Saved entries
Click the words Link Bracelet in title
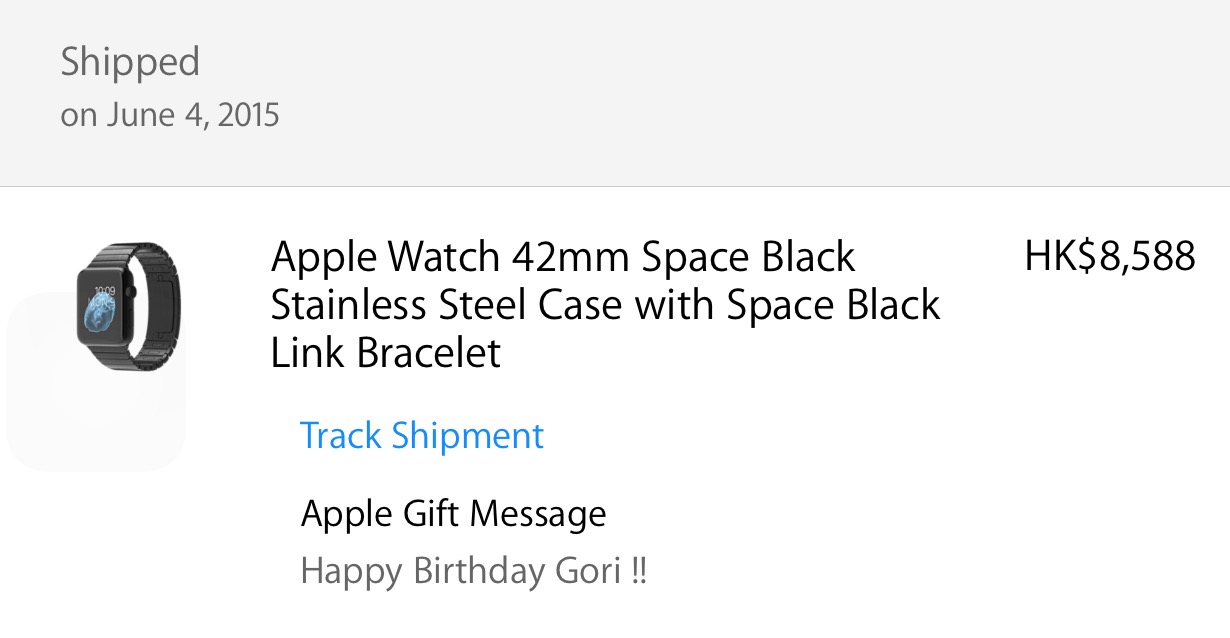This screenshot has height=638, width=1230. (x=386, y=353)
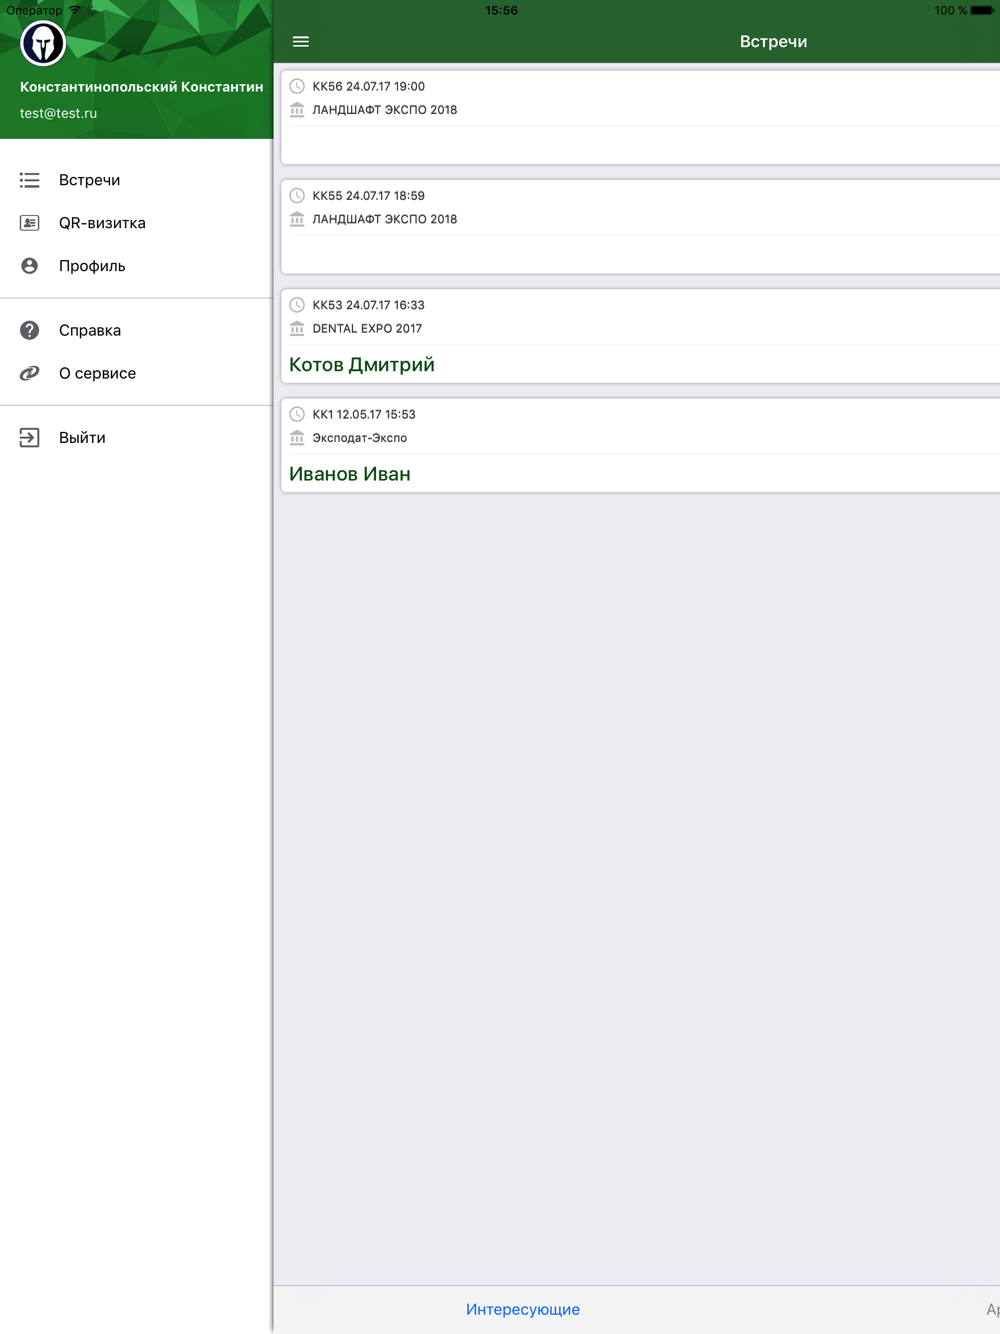Open the helmet profile avatar
1000x1334 pixels.
43,43
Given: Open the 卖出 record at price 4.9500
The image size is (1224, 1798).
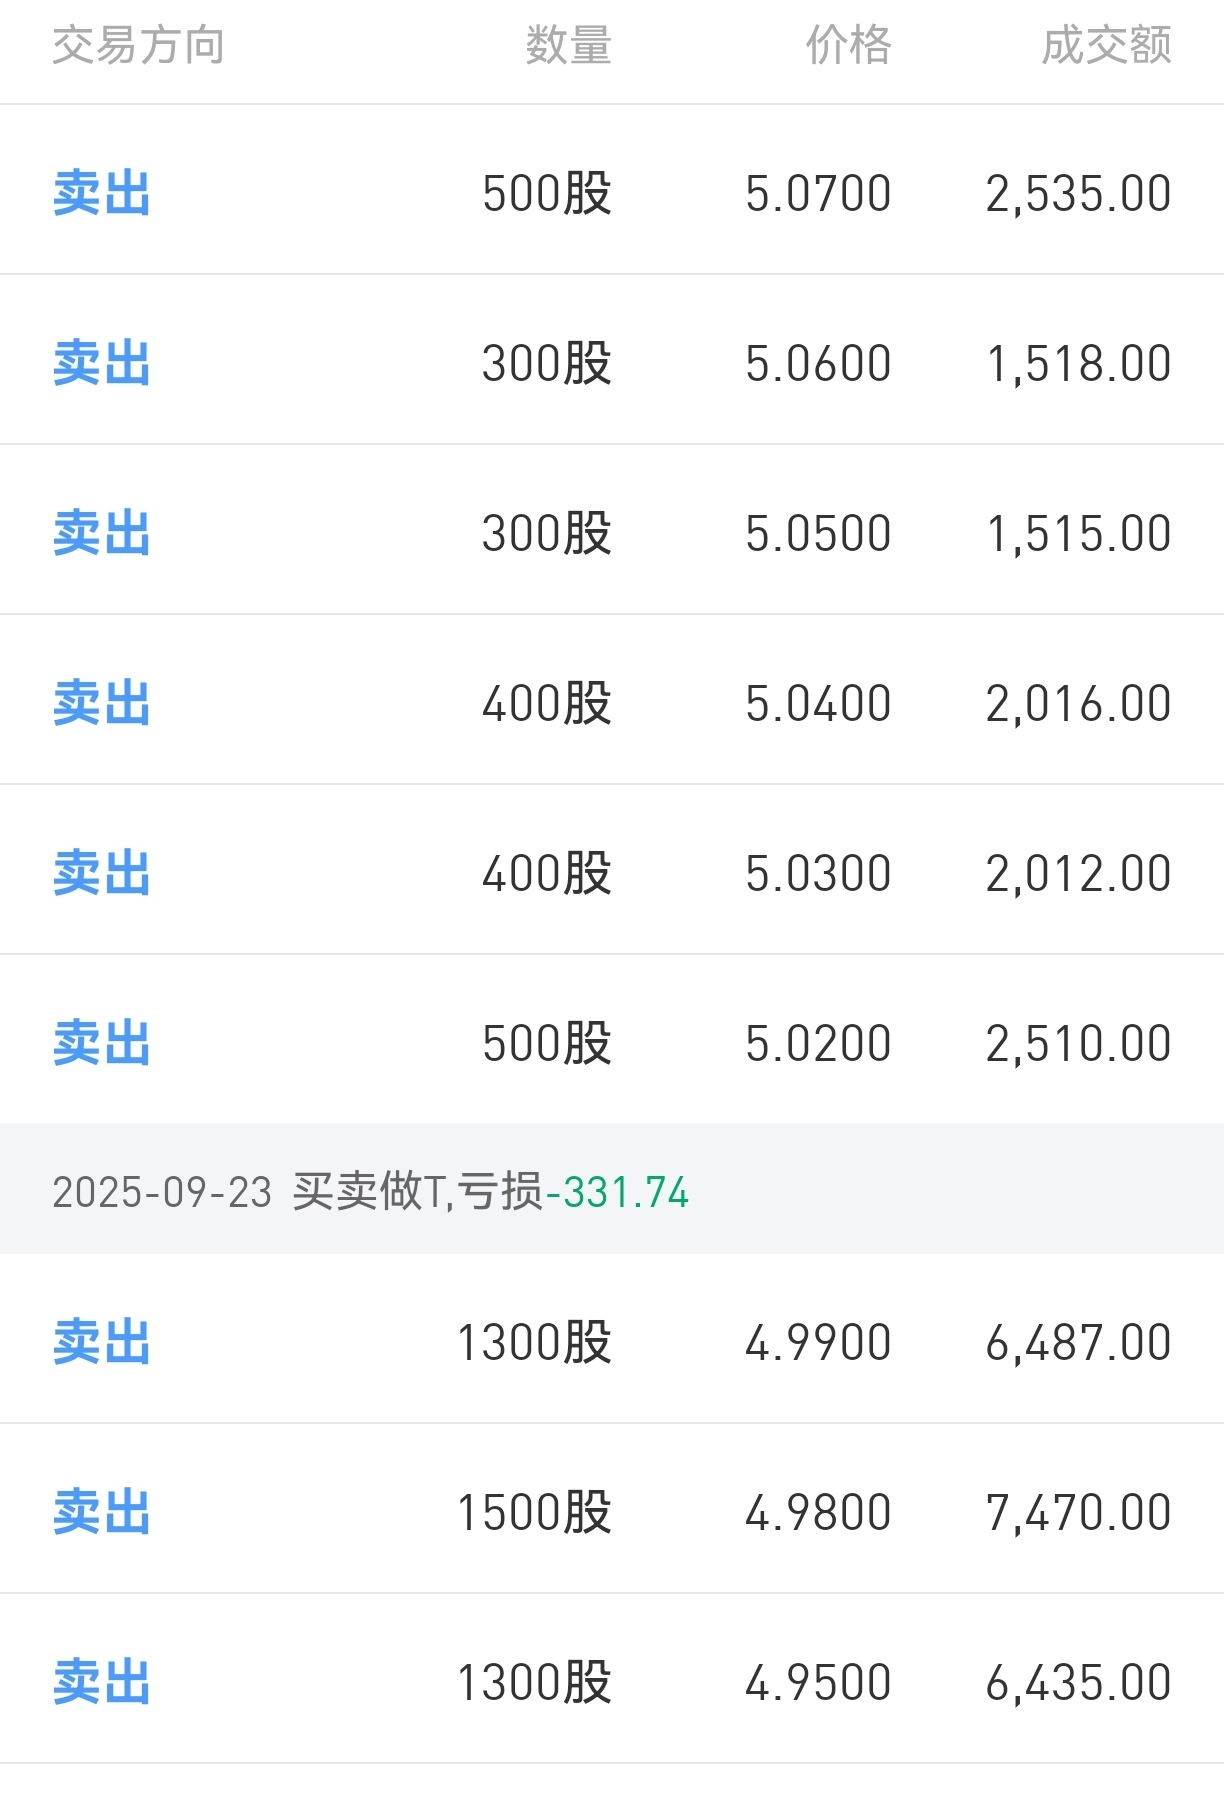Looking at the screenshot, I should [x=612, y=1679].
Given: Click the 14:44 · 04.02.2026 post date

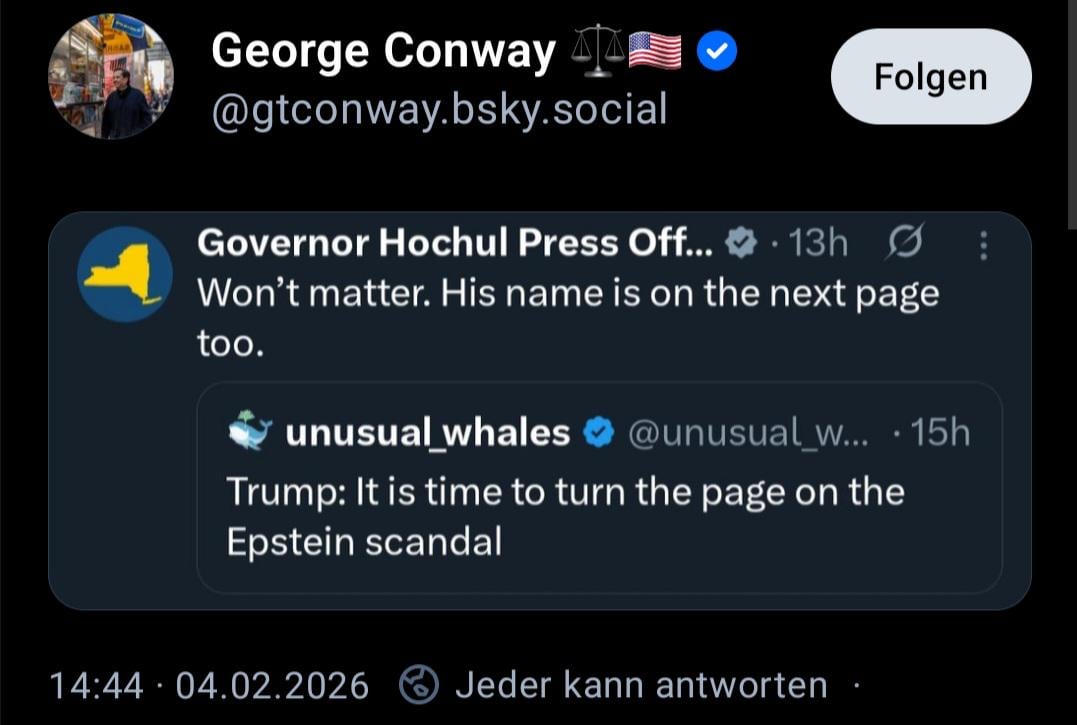Looking at the screenshot, I should tap(209, 685).
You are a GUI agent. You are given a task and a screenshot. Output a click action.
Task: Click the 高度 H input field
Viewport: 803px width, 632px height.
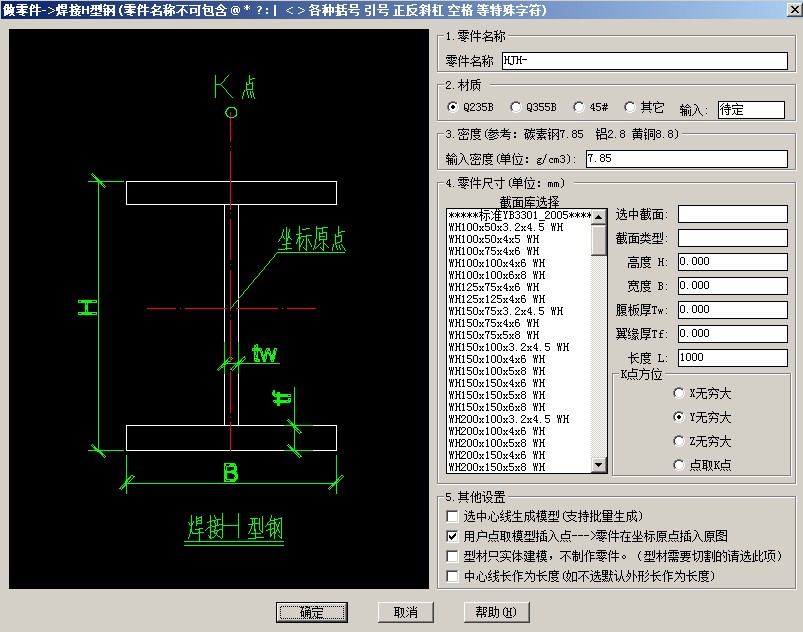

» **Aim of the task**:
Leave out the images and transcribe all the records exactly.

» **Written solution**:
Click the words Link Bracelet in title
This screenshot has height=638, width=1230. (x=386, y=353)
Open the helmet profile avatar
1000x1334 pixels.
43,43
Given: Open the 卖出 record at price 4.9500
The image size is (1224, 1798).
Looking at the screenshot, I should [x=612, y=1679].
Given: Click the 14:44 · 04.02.2026 post date

Looking at the screenshot, I should tap(209, 685).
You are a GUI agent. You are given a task and a screenshot. Output a click action.
Task: Click the 高度 H input field
Viewport: 803px width, 632px height.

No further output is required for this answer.